With newfound motivation, I began dicing the tomatoes, onions and bell peppers with a sense of purpose I had previously only exhibited while playing sports or debating politics. After glancing at my haphazard collection of vegetable bits, I learned my first cooking lesson: Wielding a knife like Grandma requires a sense of confidence, technique and dexterity that can only be acquired after years of practice.

Thankfully, the rest was so easy that tomato dicing was half the battle. All I had to do was pour a packet of couscous into the saucepan (note: opening packets is easy) and add two cups chicken broth, one tablespoon olive oil, one-half teaspoon salt, and one-quarter teaspoon black pepper. Then I stirred the mix for about five minutes — fitting well within the confines of my culinary capacity.

After letting the hot couscous fluff in the broth, I added some pre-grilled chicken strips, two sloppily diced Romas and two tablespoons of Italian flat-leaf parsley, then garnished with some lemon juice and green onions. To my astonished delight, I had produced a colorful salad that appeared to be a healthy and balanced entree — and it tasted at least as good as a $7 salad from the Sunshine Store.

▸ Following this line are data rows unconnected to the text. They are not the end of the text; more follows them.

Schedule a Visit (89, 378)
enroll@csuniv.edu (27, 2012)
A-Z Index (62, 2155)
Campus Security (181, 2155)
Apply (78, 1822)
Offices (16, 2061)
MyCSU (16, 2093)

The soup proved just as simple. Melting the butter and sauteing the onions produced a confidence-inspiring aroma of onion-y goodness. Once the onions were transparent, I added one cup of water, the chopped bell pepper, the packet of broccoli and a teaspoon of salt. Then I covered the saucepan and let the concoction sit until the veggies had tenderized. Next, I liquefied the contents of the saucepan in the blender, adding milk intermittently until it looked like my sauce was smooth. From there, I emptied the blender back into the pan, added the remainder of the milk and topped it off with a few drops of soy sauce for added flavor. A garnishing of black pepper and a bay leaf for presentation, and voila! In less than half an hour — the same time it would’ve taken to buy and unfreeze the burrito for which I’d always settled — I had a sumptuous-looking salad and steaming soup, with four days’ worth of leftovers to spare.

Perhaps the best part of the whole experience was transferring the salad and soup into their respective bowls. I felt accomplished — almost euphoric. Maybe that’s why the food tasted so good. Of course, I’m nowhere remotely close to cooking (nor wielding a knife) like Grandma, and I’d be lying if I called myself a cook, but the reward for simply trying was well worth my minimal effort.